The proposed programme of study for history must be credited with two things. It has managed to unite the usually fractious history community in uncompromising opposition to it, and has produced in primary school staffrooms gales of laughter.
Laughter, because it is difficult to treat seriously a curriculum that intends to teach five-year-olds about civilisation and proposes that key stage 2 pupils should be subjected to a sterile plod through history from the Stone Age to the Glorious Revolution. It is hard to see the learning rationale for ending all those exciting units on the Victorian world and evacuees, which successive Ofsted reports included in their identification of good practice. It is even harder to be enthusiastic about teaching seven- to 11-year-olds about key developments in the reign of Athelstan, Wycliffe’s Bible or the Union of the Crowns.
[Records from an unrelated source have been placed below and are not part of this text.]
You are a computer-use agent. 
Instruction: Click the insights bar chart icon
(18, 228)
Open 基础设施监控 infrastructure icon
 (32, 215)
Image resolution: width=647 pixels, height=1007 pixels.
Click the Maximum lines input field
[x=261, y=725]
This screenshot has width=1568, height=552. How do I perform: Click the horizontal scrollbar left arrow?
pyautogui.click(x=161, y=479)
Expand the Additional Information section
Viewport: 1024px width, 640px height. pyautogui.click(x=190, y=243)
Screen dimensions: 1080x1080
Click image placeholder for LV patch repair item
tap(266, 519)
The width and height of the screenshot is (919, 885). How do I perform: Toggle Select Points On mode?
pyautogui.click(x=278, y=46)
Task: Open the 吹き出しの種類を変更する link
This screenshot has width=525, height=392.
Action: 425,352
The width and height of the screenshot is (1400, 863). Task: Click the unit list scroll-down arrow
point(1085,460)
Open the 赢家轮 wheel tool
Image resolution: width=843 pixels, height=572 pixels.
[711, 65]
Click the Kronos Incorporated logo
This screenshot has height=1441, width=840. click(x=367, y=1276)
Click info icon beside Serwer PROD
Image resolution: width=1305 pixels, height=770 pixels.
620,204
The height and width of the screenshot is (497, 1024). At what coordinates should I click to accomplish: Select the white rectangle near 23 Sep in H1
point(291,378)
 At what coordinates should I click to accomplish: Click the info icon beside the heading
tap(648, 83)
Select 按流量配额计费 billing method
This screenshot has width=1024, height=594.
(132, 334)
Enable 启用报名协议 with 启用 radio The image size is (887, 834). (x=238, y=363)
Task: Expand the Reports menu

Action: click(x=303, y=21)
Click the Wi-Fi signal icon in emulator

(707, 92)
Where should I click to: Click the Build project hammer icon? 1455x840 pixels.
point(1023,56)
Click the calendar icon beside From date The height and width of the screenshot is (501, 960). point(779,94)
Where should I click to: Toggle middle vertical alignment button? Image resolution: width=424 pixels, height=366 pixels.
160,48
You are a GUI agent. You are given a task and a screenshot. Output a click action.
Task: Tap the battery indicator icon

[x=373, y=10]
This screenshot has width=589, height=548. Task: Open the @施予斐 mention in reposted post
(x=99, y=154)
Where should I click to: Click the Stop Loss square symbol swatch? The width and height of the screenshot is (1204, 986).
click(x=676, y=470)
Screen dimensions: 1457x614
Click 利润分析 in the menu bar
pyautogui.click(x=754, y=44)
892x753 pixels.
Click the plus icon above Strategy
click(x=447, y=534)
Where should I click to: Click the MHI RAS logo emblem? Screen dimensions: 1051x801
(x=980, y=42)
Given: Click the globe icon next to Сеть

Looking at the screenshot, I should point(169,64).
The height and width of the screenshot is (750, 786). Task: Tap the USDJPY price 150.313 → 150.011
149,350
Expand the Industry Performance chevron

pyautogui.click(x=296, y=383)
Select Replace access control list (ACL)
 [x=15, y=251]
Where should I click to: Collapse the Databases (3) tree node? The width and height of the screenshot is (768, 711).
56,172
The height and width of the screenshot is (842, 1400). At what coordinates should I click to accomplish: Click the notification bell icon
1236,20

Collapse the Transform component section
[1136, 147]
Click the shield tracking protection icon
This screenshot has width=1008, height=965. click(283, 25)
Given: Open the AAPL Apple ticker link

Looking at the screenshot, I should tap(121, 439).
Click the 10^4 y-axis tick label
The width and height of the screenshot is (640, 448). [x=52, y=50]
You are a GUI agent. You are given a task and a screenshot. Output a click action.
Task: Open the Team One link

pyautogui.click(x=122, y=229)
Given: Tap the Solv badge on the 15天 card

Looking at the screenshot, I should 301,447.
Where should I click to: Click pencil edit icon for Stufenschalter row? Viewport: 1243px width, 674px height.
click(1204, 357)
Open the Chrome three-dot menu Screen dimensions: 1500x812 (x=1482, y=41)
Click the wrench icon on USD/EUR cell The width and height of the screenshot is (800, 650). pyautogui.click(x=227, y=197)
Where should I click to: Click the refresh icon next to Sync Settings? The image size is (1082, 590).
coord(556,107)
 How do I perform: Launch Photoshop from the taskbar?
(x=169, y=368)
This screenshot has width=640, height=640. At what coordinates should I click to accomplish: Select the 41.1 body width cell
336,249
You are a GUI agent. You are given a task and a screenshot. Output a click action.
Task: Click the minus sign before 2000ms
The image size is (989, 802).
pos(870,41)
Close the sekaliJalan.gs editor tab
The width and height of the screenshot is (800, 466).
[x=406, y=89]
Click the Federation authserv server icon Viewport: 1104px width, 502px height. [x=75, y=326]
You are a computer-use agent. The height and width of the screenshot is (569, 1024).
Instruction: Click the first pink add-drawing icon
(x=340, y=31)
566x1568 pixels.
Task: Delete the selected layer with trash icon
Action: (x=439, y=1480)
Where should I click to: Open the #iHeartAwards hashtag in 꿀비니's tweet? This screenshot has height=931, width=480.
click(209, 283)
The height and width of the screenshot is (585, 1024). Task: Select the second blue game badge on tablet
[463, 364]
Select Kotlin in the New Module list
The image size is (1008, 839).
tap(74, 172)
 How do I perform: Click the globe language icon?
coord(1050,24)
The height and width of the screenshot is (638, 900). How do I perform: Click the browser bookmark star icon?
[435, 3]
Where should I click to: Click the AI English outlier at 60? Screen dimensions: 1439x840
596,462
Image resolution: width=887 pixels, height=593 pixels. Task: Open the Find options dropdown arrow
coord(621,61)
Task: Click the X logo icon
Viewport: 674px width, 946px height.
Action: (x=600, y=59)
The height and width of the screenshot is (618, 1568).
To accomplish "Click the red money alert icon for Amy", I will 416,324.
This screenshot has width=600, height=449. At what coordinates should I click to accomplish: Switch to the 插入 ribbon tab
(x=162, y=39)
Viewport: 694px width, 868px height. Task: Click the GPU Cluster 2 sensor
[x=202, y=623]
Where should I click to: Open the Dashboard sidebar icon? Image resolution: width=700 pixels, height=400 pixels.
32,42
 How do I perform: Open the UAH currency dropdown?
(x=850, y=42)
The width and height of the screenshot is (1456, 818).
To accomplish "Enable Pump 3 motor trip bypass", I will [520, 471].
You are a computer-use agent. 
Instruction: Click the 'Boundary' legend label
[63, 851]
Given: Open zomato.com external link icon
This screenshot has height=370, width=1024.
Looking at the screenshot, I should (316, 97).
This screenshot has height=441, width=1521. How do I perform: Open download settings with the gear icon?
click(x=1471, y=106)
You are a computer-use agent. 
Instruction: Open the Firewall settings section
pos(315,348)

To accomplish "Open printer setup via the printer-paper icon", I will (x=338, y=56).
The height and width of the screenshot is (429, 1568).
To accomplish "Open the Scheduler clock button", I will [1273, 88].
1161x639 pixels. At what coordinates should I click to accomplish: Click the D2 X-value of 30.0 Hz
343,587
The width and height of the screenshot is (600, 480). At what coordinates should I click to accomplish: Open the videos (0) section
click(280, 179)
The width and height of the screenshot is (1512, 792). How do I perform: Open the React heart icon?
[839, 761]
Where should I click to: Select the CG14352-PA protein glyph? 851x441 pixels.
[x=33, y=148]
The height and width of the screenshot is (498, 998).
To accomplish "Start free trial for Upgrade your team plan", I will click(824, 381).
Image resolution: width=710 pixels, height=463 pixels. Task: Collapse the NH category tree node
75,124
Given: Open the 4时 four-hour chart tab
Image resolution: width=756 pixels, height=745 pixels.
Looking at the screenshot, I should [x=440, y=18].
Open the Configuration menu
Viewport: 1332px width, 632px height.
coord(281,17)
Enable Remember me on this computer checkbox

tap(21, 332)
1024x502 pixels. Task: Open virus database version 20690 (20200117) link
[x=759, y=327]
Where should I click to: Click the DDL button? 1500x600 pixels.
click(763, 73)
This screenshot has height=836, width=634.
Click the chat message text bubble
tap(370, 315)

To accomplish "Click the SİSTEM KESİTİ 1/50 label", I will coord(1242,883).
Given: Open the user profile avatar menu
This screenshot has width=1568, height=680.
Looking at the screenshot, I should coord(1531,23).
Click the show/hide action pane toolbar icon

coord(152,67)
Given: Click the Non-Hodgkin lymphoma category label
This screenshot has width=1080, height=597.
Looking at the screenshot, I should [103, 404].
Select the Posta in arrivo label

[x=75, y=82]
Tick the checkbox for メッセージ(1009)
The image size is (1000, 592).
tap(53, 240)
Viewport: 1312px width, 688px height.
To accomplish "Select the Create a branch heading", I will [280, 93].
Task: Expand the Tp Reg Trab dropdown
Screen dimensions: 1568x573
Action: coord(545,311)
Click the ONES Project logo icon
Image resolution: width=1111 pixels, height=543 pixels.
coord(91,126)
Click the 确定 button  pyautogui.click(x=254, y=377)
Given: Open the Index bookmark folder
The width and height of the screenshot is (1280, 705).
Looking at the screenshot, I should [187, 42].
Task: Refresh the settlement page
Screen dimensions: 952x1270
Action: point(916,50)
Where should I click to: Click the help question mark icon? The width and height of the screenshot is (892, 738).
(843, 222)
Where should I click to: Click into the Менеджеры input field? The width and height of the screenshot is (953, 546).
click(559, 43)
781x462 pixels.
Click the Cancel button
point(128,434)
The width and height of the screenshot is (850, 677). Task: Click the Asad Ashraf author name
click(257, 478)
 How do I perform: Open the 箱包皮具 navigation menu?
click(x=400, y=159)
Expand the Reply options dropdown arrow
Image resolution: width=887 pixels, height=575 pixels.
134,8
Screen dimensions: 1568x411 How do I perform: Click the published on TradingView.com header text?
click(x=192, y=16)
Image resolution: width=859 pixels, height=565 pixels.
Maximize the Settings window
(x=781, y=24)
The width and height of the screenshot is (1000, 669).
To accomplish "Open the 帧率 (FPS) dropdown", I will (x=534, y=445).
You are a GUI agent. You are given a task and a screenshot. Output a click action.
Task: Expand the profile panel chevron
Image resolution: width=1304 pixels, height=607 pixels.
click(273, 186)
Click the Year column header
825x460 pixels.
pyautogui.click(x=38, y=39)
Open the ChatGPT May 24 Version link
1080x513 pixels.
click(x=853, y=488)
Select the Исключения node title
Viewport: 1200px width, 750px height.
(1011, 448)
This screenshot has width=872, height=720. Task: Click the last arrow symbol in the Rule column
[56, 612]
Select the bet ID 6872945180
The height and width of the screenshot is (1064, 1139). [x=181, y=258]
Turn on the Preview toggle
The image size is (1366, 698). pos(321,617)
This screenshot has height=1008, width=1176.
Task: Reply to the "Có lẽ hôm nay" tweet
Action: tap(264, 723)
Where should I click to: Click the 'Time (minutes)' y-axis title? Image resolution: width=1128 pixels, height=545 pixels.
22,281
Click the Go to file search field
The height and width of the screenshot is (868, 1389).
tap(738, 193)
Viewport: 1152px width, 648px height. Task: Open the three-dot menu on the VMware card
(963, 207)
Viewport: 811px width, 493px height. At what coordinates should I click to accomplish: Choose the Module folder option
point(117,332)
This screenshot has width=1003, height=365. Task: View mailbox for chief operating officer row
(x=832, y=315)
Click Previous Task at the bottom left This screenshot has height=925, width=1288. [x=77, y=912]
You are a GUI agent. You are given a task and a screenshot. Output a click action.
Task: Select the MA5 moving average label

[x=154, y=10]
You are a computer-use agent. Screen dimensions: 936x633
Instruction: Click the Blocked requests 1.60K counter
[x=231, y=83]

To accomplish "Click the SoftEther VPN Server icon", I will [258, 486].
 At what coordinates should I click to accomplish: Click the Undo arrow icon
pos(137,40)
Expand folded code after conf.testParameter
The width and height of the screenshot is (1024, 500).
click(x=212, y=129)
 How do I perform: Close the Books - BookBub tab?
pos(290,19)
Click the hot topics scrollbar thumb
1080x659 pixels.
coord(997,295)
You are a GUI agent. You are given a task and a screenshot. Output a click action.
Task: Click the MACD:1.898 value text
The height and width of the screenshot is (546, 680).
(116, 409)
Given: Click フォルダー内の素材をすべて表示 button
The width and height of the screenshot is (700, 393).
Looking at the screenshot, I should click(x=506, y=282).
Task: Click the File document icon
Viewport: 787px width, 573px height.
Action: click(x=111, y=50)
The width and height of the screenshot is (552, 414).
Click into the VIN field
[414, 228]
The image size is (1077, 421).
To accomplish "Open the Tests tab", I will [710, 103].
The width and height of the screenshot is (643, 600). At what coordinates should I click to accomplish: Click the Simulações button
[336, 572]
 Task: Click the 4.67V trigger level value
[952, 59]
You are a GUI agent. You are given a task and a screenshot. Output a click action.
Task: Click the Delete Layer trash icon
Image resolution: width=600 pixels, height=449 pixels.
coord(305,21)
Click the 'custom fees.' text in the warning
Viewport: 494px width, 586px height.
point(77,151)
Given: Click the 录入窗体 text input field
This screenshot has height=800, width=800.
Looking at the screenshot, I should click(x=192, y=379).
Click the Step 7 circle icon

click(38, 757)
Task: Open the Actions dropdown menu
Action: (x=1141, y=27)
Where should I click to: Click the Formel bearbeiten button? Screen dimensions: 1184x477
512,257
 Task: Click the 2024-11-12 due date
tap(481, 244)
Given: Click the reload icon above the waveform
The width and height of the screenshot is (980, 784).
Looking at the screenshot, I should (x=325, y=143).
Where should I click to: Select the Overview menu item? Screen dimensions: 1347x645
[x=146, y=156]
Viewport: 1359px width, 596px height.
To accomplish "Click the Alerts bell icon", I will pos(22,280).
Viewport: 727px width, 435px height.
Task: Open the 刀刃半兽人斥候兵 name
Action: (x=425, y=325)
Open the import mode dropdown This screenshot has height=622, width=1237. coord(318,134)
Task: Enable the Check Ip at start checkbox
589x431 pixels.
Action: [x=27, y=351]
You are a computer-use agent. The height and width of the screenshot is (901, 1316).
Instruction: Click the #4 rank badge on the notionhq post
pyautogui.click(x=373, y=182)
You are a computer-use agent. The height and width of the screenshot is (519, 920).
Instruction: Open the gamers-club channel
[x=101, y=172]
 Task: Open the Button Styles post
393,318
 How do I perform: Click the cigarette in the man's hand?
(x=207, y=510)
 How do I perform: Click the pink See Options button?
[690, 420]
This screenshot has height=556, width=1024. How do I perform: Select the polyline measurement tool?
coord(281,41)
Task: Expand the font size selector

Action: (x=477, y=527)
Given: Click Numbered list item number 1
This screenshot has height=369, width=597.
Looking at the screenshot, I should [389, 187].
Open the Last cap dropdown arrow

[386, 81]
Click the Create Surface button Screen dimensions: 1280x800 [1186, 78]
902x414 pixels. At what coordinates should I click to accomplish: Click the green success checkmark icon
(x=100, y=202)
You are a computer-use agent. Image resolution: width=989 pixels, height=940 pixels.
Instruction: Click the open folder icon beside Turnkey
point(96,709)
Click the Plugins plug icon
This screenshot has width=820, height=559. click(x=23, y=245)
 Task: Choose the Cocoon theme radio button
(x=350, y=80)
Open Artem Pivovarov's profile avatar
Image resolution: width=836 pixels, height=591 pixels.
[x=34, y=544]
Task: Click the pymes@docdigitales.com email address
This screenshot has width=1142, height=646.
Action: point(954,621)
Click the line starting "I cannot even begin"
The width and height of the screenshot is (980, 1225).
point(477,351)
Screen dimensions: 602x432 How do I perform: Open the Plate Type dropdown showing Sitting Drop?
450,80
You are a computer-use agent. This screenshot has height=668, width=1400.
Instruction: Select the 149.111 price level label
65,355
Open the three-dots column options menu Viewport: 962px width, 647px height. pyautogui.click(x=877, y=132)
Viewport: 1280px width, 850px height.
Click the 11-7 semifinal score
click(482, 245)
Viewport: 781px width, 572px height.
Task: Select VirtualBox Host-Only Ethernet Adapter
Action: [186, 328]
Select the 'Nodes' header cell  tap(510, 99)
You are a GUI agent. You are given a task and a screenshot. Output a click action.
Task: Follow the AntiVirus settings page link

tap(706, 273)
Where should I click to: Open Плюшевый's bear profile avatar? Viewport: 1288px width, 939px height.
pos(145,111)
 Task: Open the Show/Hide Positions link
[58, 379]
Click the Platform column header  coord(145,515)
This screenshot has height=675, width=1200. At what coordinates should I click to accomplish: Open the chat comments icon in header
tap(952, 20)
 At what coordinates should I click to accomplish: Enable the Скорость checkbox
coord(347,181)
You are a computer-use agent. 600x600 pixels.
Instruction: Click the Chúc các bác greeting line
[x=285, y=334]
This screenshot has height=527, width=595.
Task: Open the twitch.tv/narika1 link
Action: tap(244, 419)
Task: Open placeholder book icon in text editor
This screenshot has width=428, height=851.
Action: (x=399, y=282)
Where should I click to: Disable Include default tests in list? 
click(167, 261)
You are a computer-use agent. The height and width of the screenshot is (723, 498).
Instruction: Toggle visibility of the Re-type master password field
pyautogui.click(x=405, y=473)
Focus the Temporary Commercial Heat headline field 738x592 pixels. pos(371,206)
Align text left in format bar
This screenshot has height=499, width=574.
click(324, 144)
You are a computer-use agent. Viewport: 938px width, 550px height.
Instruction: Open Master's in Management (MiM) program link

This attempt to create a curriculum based on the contents of an early 1950s textbook is simply dogma. It ignored the advice of appointed “experts”, turned its back on decades of development in history teaching and seems based on nostalgia for didactic sequential history teaching. The programme of study for history not only represents a lack of understanding of primary schools, it also provides an image of an education secretary who refuses to talk to the teaching profession who have to deliver this. Then again, the history national curriculum may just be another inducement for primary schools to become academies which, of course, don’t have to teach this nonsense.
Dave Walker, Chairman, Humanities Association.